**Selection**
· · · · ·

But! We’re out of milk. It makes me think of rationing during the war. Sometimes people used evaporated milk as a substitute. I had an uncle who reluctantly did that, but I can still hear him explode, “Blue John!” when it went into his coffee. He was of the opinion that canned milk was so free of cream that it turned the coffee blue. We did without a lot of stuff then. Mostly I was too young to notice or care, but we couldn’t get certain essentials. Like bubble gum. I remember with what great joy I bought my first post-rationing bubble gum.
I was thinking that must’ve been hard for the adults—no rubber for tires, rationed gas and sugar. No shoe leather. But those people were just coming out of the Great Depression. They were used to not having much. Now we’ve been spoiled. Too much food available. Too much everything available, so it seems hard to do without things we’re used to. Maybe it’s supposed to be a character builder.

· · · · ·

**Information supplied**

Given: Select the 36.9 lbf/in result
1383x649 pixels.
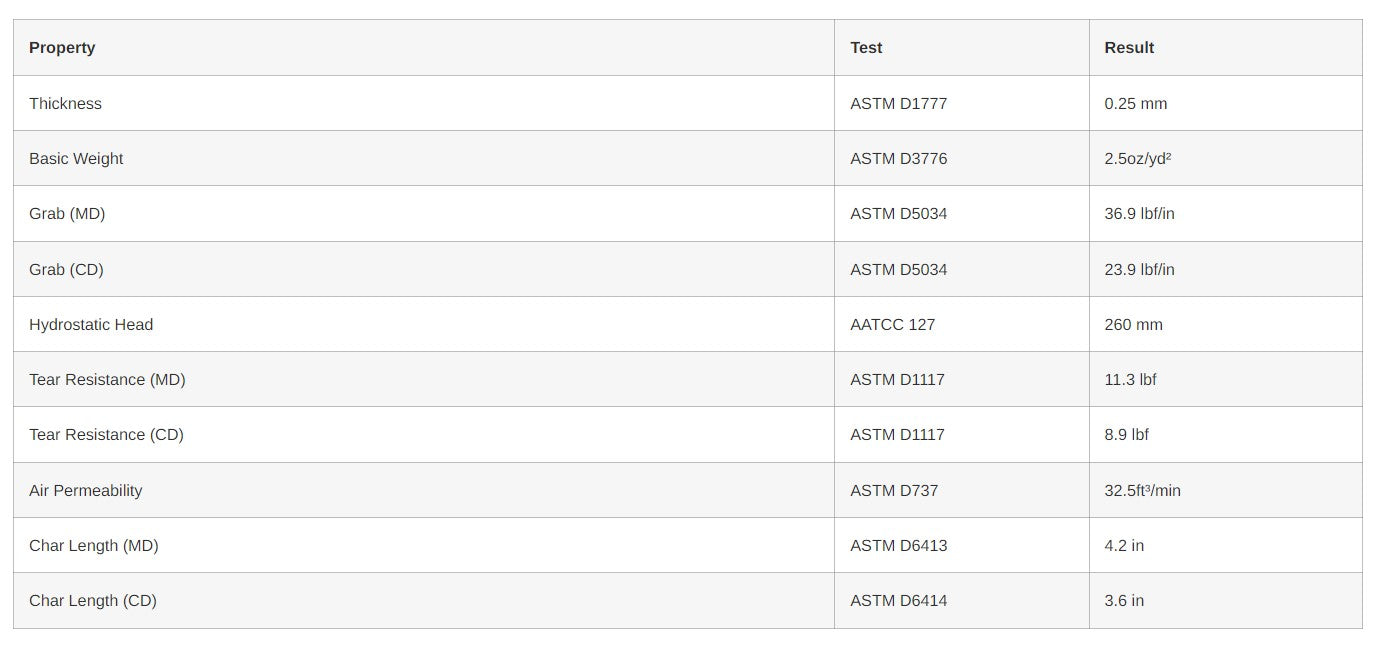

· · · · ·

**Set exercise 1**
Reproduce the passage about wartime rationing word for word, starting at "I was thinking" and ending at "a character builder.".
**Set exercise 2**
Pick up the passage about wartime rationing after its final sentence and keep writing it.
The data stand apart from the passage about wartime rationing.

**Written reply 1**
I was thinking that must’ve been hard for the adults—no rubber for tires, rationed gas and sugar. No shoe leather. But those people were just coming out of the Great Depression. They were used to not having much. Now we’ve been spoiled. Too much food available. Too much everything available, so it seems hard to do without things we’re used to. Maybe it’s supposed to be a character builder.

**Written reply 2**
Years after the war, when I was in eighth grade my home ec partner and and I won first prize for our “Wartime Carrot Cake,” A blue ribbon! So, don’t ever let anyone tell you I’m not a prize-winning cook. Sugar had been rationed to 8 ounces a week per person, so often carrots and raisins were used to naturally sweeten cakes and biscuits. Here’s a recipe that sounds close to the one we used:
Wartime Carrot Cake
Heat oven to 425
8 oz self-rising flour
3 oz oleo or cooking fat (lard!)
3 oz sugar
4 oz finely grated carrots
2 oz raisins
1 dried egg(!) or fresh if available
A little milk or water
Sift flour into a bowl. Use a pastry blender or a couple of forks to rub in the fat. Add remaining ingredients and mix, adding enough milk or water to make it sticky. Pour into a greased baking tin and bake till golden in color. I wonder how long that is? I wasn’t able to kitchen test this recipe cause we are out of flour and sugar. And dried eggs. Thankfully we have toilet paper.